Leopard, The (Il Gattopardo)

The Leopard

When I voted for the Leopards Eating the Faces of the
Aristocracy, I never dreamed that I, a member of the
Aristocracy, would ever end up having my face eaten!

dir: Luchino Visconti

1963

The Leopard, based on the novel of the same name by Giuseppe Di Lampedusa, is a beautiful, languid film that slavishly follows the source material so as to not miss a single scintillating second of Sicilian magic. Only a Marxist director who was an aristocrat himself could so painstakingly reconstruct such a story about the decline of the aristocracy in Italy after the Risorgimento of the 1860s. So a classic story about the death of a way of life, of an entire people, becomes a classic film in the hands of the right director.

The acclaimed Italian director made plenty of other films, some as good and some worse (The Damned comes to mind), but few are as magnificent as The Leopard. The title itself comes from the coat of arms of the Prince Fabrizio di Salina’s prestigious and illustrious family. In the film he is played by Burt Lancaster, that most Italian of movie stars.

Oh, wait a second, he’s not Italian. How can he play a Sicilian aristocrat in that case? With great difficulty, perhaps?

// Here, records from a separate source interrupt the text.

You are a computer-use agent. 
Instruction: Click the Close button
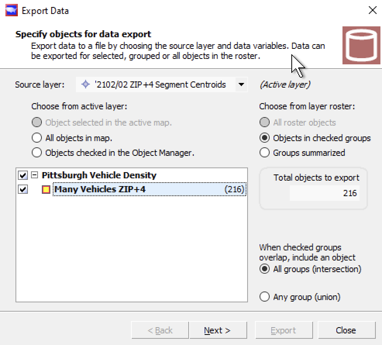[346, 330]
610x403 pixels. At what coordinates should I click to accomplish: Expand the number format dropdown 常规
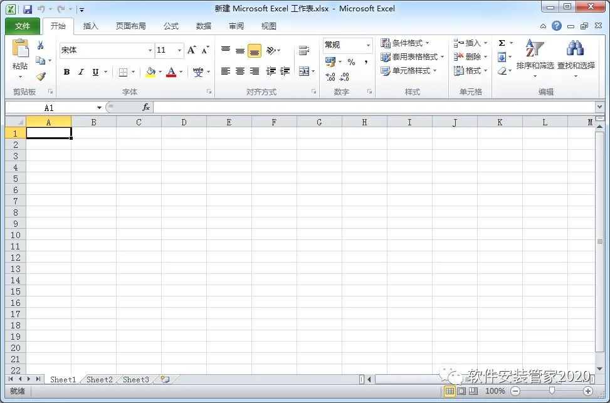click(367, 45)
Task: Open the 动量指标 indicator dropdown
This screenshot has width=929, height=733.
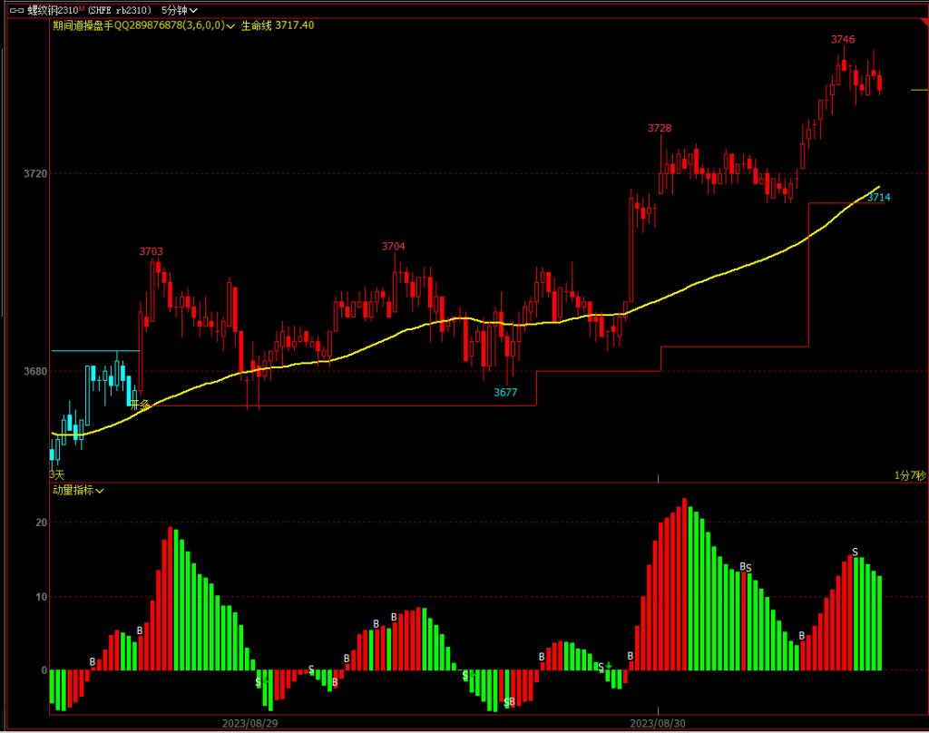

Well, Burt Lancaster was of that generation of actors, like Kirk Douglas, like Gregory Peck, Robert Mitchum, Anthony Quinn, Charlton Heston: guys that could play anything and usually did, and made it look easy. This isn’t even the only film he’s played an old Italian in. He played an even older one in Bertolucci’s epic shemozzle 1900 (Novecento). I can’t comment on whether he’s a great actor or not, but I can say he physically embodies the role of the Prince in a way that perfectly matches the character from the book and which greatly aids the film’s credibility.

Sure, he doesn’t get to deliver the actual dialogue (in the Criterion Collection version, it is an Italian dub, with everyone speaking in their native tongue and being dubbed afterwards, which is not unusual since all dialogue used to be dubbed in post-production all the time), but the way he carries himself and behaves beautifully matches the story and the character. He walks, speaks and expresses himself with the crushing weight of history on his shoulders, of his noble ancestors lamenting his lack of effort at preserving their power in a changing world.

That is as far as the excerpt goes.